Chi ha un ruolo di rilievo è incisivo due o tre volte di più rispetto la media di Camera e Senato. L’indice di produttività parlamentare evidenzia come sia assolutamente decisivo ricoprire una key position nelle istituzioni o nei gruppi.

In Parlamento la reale capacità di influire sui processi politici è slegata dalla volontà e dall’impegno profuso; ciò che conta è il ricoprire uno degli snodi che regolano i lavori di Camera e Senato. Lo si evidenzia analizzando come si distribuisce la produttività fra i Deputati e i Senatori.

Quello che conta è riuscire ad ottenere o un incarico di partito, per esempio capogruppo di Aula o Commissione, o un incarico istituzionale, per esempio Presidente di Commissione. Perché se i membri del Parlamento si avvicinano alle 1.000 unità, le persone che realmente riescono ad influire sono poco più di 100.

Se si vuole capire il reale impatto di questa semplice constatazione, basta guardare ai numeri. Alla Camera dei Deputati i Presidenti di Commissione producono mediamente tre volte di più del resto dell’Aula (184 vs. 60). Stesso discorso al Senato, dove i Capogruppo di Aula hanno una media di produttività che è più del doppio rispetto alla media.

Come se non bastasse, i cosiddetti “peones” (Parlamentari con nessuna key position), sono ben lontani dalla media di produttività, sia alla Camera che al Senato. Ma anche considerando tutto il Parlamento, il 68% dei membri è sotto la soglia, con la percentuale che sale al 70% se si analizza solo Montecitorio.
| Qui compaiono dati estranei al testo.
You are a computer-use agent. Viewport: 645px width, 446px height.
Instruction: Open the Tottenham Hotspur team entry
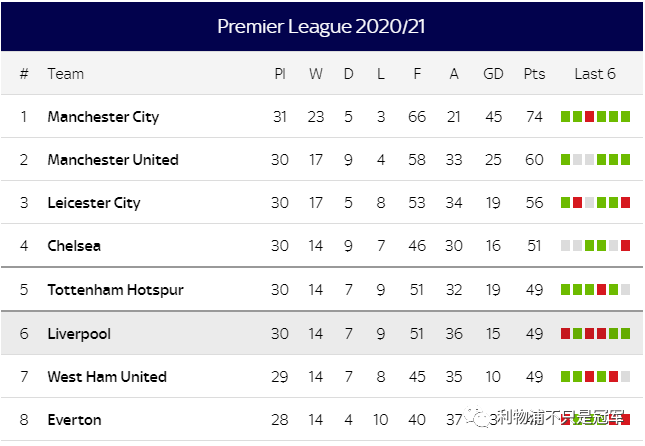click(x=114, y=290)
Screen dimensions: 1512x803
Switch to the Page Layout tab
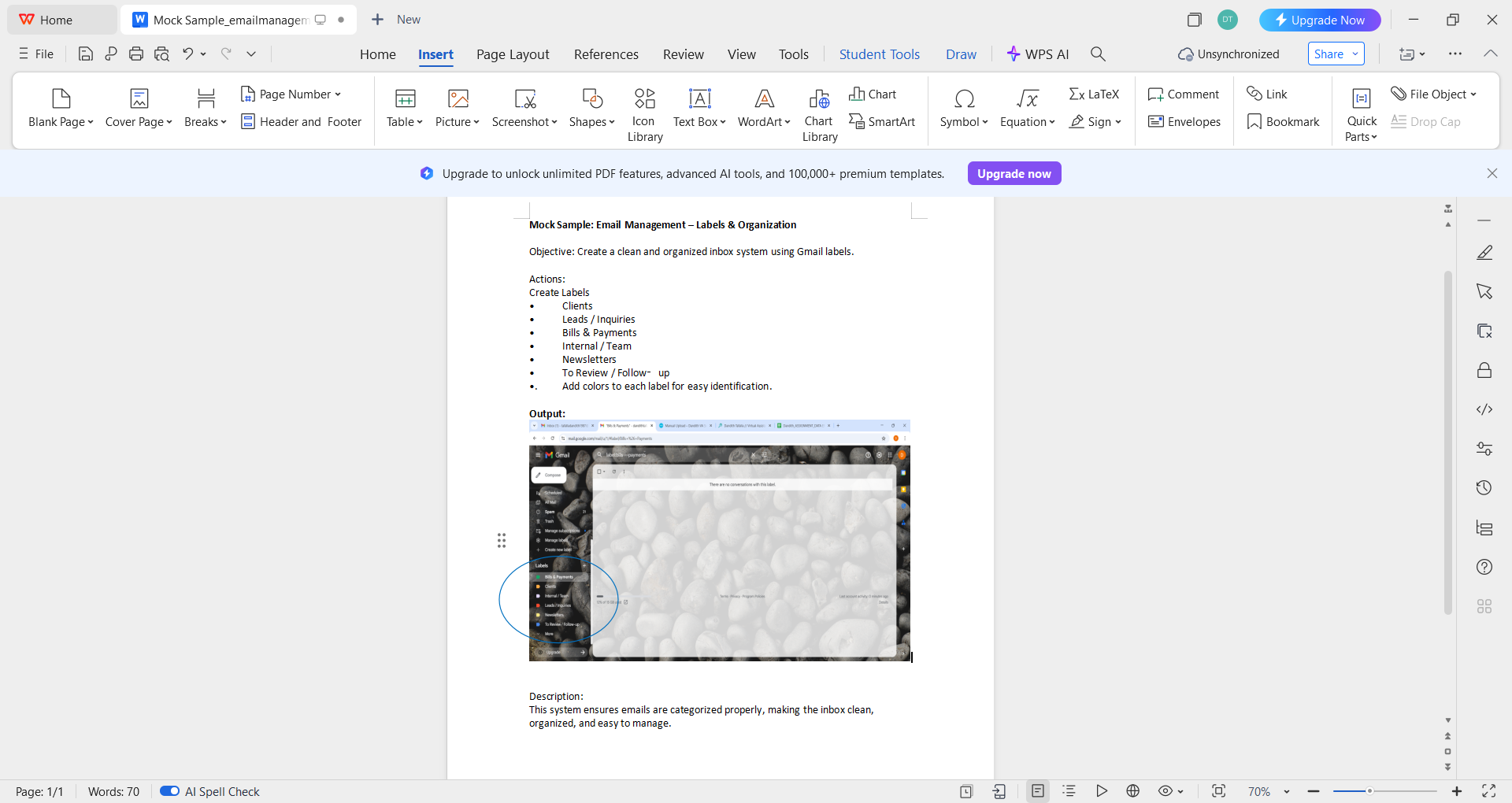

Altro elemento da sottolineare è nuovamente l’impossibilità per un parlamentare di ricoprire contemporaneamente anche un incarico di Governo. Quelli che lo stanno facendo, hanno una produttività che batte i “peones”, ma che comunque non raggiunge la media delle due Aule. E’ evidente, e lo dicono i dati, che un membro del Governo non può, e non deve, continuare a essere un parlamentare.